— TASK TO COMPLETE —
Write out the following records exactly, each one in full.

— THE DATA —
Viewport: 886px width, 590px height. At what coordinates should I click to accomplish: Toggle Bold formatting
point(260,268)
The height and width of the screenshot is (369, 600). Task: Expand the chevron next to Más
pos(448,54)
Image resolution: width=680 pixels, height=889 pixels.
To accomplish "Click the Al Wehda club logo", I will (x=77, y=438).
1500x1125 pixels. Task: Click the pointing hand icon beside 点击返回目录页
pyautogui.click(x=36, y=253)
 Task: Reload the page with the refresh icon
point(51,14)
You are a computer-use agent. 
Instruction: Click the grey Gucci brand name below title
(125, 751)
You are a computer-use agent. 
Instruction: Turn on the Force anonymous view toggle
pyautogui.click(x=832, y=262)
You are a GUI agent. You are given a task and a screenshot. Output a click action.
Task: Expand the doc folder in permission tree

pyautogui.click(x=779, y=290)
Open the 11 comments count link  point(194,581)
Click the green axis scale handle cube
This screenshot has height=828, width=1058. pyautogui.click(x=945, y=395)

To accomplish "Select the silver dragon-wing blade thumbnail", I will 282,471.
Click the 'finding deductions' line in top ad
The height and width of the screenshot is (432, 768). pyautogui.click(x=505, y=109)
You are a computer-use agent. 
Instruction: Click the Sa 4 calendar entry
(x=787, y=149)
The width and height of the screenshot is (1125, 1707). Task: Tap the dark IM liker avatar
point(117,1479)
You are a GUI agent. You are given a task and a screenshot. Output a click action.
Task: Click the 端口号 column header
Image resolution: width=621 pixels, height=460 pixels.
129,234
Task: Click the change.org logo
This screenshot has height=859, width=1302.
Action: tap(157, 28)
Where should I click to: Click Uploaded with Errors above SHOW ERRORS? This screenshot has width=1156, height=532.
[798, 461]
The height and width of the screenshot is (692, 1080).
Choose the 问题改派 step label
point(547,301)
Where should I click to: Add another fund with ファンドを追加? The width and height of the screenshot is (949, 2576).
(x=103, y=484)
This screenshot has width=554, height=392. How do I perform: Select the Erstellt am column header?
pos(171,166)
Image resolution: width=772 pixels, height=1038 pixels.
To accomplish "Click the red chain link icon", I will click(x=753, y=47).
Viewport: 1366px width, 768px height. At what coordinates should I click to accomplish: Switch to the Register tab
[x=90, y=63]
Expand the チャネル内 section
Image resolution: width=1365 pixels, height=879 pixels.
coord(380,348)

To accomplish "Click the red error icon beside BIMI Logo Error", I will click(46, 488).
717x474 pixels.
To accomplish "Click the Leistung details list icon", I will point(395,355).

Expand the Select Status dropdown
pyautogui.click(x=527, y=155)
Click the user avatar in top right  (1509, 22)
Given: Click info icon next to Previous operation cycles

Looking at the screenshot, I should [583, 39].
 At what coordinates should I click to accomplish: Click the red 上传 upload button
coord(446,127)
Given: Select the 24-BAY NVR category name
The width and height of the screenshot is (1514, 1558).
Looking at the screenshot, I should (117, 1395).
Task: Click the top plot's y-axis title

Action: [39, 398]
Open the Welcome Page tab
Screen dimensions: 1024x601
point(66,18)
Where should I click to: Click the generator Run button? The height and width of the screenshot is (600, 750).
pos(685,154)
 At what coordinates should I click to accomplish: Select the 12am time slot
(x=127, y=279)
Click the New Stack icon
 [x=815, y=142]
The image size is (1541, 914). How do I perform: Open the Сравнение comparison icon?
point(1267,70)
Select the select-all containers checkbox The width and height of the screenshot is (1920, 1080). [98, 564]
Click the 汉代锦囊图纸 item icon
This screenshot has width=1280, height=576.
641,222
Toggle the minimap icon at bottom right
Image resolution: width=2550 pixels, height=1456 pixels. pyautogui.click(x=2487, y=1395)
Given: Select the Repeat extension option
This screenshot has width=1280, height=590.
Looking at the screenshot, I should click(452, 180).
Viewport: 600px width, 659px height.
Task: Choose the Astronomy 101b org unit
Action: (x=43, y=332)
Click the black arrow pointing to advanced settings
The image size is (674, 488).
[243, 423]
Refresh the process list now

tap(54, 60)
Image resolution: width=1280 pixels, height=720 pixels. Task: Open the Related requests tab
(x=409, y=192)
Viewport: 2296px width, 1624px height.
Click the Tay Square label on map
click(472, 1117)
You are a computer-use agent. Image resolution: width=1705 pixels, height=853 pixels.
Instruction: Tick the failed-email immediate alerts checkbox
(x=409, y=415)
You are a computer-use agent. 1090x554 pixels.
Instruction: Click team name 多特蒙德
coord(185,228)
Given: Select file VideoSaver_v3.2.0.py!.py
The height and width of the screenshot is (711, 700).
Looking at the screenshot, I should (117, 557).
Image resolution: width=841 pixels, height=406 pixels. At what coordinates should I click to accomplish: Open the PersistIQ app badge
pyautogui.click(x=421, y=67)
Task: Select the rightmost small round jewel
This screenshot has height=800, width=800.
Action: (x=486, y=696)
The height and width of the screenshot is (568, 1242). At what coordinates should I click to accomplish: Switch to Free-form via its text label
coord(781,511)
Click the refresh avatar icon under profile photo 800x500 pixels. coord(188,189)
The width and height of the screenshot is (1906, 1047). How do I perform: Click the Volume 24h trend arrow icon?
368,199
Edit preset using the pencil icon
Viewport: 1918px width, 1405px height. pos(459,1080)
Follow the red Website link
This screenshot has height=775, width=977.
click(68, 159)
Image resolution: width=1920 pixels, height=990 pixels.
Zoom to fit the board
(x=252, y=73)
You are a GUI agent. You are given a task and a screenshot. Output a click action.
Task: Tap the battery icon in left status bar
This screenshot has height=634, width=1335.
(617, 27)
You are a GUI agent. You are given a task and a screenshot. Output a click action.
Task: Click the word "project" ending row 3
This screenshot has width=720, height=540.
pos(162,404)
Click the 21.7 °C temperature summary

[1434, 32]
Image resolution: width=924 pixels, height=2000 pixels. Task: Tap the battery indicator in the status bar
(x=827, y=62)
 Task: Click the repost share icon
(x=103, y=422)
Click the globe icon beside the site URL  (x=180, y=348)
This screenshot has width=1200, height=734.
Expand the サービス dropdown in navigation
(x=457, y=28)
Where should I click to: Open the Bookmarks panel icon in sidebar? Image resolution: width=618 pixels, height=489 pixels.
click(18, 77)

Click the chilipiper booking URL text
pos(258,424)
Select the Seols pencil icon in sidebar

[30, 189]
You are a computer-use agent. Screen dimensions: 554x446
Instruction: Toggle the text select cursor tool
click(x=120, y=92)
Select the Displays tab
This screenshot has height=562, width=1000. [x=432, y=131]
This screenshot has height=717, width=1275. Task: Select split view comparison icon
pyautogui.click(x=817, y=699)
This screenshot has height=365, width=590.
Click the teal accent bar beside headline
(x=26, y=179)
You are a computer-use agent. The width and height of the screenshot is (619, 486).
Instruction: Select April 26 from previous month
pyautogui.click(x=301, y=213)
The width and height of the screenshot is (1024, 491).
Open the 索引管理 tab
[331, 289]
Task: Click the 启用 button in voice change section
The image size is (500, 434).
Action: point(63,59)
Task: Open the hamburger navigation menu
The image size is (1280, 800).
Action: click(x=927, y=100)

— EXERCISE ANSWER —
Viewport: 886px width, 590px height. At what coordinates should I click to accomplish: Toggle Bold formatting
point(260,268)
The height and width of the screenshot is (369, 600). Task: Expand the chevron next to Más
pos(448,54)
Image resolution: width=680 pixels, height=889 pixels.
To accomplish "Click the Al Wehda club logo", I will (x=77, y=438).
1500x1125 pixels. Task: Click the pointing hand icon beside 点击返回目录页
pyautogui.click(x=36, y=253)
 Task: Reload the page with the refresh icon
point(51,14)
You are a computer-use agent. 
Instruction: Click the grey Gucci brand name below title
(125, 751)
You are a computer-use agent. 
Instruction: Turn on the Force anonymous view toggle
pyautogui.click(x=832, y=262)
You are a GUI agent. You are given a task and a screenshot. Output a click action.
Task: Expand the doc folder in permission tree

pyautogui.click(x=779, y=290)
Open the 11 comments count link  point(194,581)
Click the green axis scale handle cube
This screenshot has height=828, width=1058. pyautogui.click(x=945, y=395)

To accomplish "Select the silver dragon-wing blade thumbnail", I will 282,471.
Click the 'finding deductions' line in top ad
The height and width of the screenshot is (432, 768). pyautogui.click(x=505, y=109)
You are a computer-use agent. 
Instruction: Click the Sa 4 calendar entry
(x=787, y=149)
The width and height of the screenshot is (1125, 1707). Task: Tap the dark IM liker avatar
point(117,1479)
You are a GUI agent. You are given a task and a screenshot. Output a click action.
Task: Click the 端口号 column header
Image resolution: width=621 pixels, height=460 pixels.
129,234
Task: Click the change.org logo
This screenshot has height=859, width=1302.
Action: tap(157, 28)
Where should I click to: Click Uploaded with Errors above SHOW ERRORS? This screenshot has width=1156, height=532.
[798, 461]
The height and width of the screenshot is (692, 1080).
Choose the 问题改派 step label
point(547,301)
Where should I click to: Add another fund with ファンドを追加? The width and height of the screenshot is (949, 2576).
(x=103, y=484)
This screenshot has width=554, height=392. How do I perform: Select the Erstellt am column header?
pos(171,166)
Image resolution: width=772 pixels, height=1038 pixels.
To accomplish "Click the red chain link icon", I will click(x=753, y=47).
Viewport: 1366px width, 768px height. At what coordinates should I click to accomplish: Switch to the Register tab
[x=90, y=63]
Expand the チャネル内 section
Image resolution: width=1365 pixels, height=879 pixels.
coord(380,348)

To accomplish "Click the red error icon beside BIMI Logo Error", I will click(46, 488).
717x474 pixels.
To accomplish "Click the Leistung details list icon", I will point(395,355).

Expand the Select Status dropdown
pyautogui.click(x=527, y=155)
Click the user avatar in top right  (1509, 22)
Given: Click info icon next to Previous operation cycles

Looking at the screenshot, I should [583, 39].
 At what coordinates should I click to accomplish: Click the red 上传 upload button
coord(446,127)
Given: Select the 24-BAY NVR category name
The width and height of the screenshot is (1514, 1558).
Looking at the screenshot, I should (117, 1395).
Task: Click the top plot's y-axis title

Action: [39, 398]
Open the Welcome Page tab
Screen dimensions: 1024x601
point(66,18)
Where should I click to: Click the generator Run button? The height and width of the screenshot is (600, 750).
pos(685,154)
 At what coordinates should I click to accomplish: Select the 12am time slot
(x=127, y=279)
Click the New Stack icon
 [x=815, y=142]
The image size is (1541, 914). How do I perform: Open the Сравнение comparison icon?
point(1267,70)
Select the select-all containers checkbox The width and height of the screenshot is (1920, 1080). [98, 564]
Click the 汉代锦囊图纸 item icon
This screenshot has width=1280, height=576.
641,222
Toggle the minimap icon at bottom right
Image resolution: width=2550 pixels, height=1456 pixels. pyautogui.click(x=2487, y=1395)
Given: Select the Repeat extension option
This screenshot has width=1280, height=590.
Looking at the screenshot, I should click(452, 180).
Viewport: 600px width, 659px height.
Task: Choose the Astronomy 101b org unit
Action: (x=43, y=332)
Click the black arrow pointing to advanced settings
The image size is (674, 488).
[243, 423]
Refresh the process list now

tap(54, 60)
Image resolution: width=1280 pixels, height=720 pixels. Task: Open the Related requests tab
(x=409, y=192)
Viewport: 2296px width, 1624px height.
Click the Tay Square label on map
click(472, 1117)
You are a computer-use agent. Image resolution: width=1705 pixels, height=853 pixels.
Instruction: Tick the failed-email immediate alerts checkbox
(x=409, y=415)
You are a computer-use agent. 1090x554 pixels.
Instruction: Click team name 多特蒙德
coord(185,228)
Given: Select file VideoSaver_v3.2.0.py!.py
The height and width of the screenshot is (711, 700).
Looking at the screenshot, I should (117, 557).
Image resolution: width=841 pixels, height=406 pixels. At what coordinates should I click to accomplish: Open the PersistIQ app badge
pyautogui.click(x=421, y=67)
Task: Select the rightmost small round jewel
This screenshot has height=800, width=800.
Action: (x=486, y=696)
The height and width of the screenshot is (568, 1242). At what coordinates should I click to accomplish: Switch to Free-form via its text label
coord(781,511)
Click the refresh avatar icon under profile photo 800x500 pixels. coord(188,189)
The width and height of the screenshot is (1906, 1047). How do I perform: Click the Volume 24h trend arrow icon?
368,199
Edit preset using the pencil icon
Viewport: 1918px width, 1405px height. pos(459,1080)
Follow the red Website link
This screenshot has height=775, width=977.
click(68, 159)
Image resolution: width=1920 pixels, height=990 pixels.
Zoom to fit the board
(x=252, y=73)
You are a GUI agent. You are given a task and a screenshot. Output a click action.
Task: Tap the battery icon in left status bar
This screenshot has height=634, width=1335.
(617, 27)
You are a GUI agent. You are given a task and a screenshot. Output a click action.
Task: Click the word "project" ending row 3
This screenshot has width=720, height=540.
pos(162,404)
Click the 21.7 °C temperature summary

[1434, 32]
Image resolution: width=924 pixels, height=2000 pixels. Task: Tap the battery indicator in the status bar
(x=827, y=62)
 Task: Click the repost share icon
(x=103, y=422)
Click the globe icon beside the site URL  (x=180, y=348)
This screenshot has width=1200, height=734.
Expand the サービス dropdown in navigation
(x=457, y=28)
Where should I click to: Open the Bookmarks panel icon in sidebar? Image resolution: width=618 pixels, height=489 pixels.
click(18, 77)

Click the chilipiper booking URL text
pos(258,424)
Select the Seols pencil icon in sidebar

[30, 189]
You are a computer-use agent. Screen dimensions: 554x446
Instruction: Toggle the text select cursor tool
click(x=120, y=92)
Select the Displays tab
This screenshot has height=562, width=1000. [x=432, y=131]
This screenshot has height=717, width=1275. Task: Select split view comparison icon
pyautogui.click(x=817, y=699)
This screenshot has height=365, width=590.
Click the teal accent bar beside headline
(x=26, y=179)
You are a computer-use agent. The width and height of the screenshot is (619, 486).
Instruction: Select April 26 from previous month
pyautogui.click(x=301, y=213)
The width and height of the screenshot is (1024, 491).
Open the 索引管理 tab
[331, 289]
Task: Click the 启用 button in voice change section
The image size is (500, 434).
Action: point(63,59)
Task: Open the hamburger navigation menu
The image size is (1280, 800).
Action: click(x=927, y=100)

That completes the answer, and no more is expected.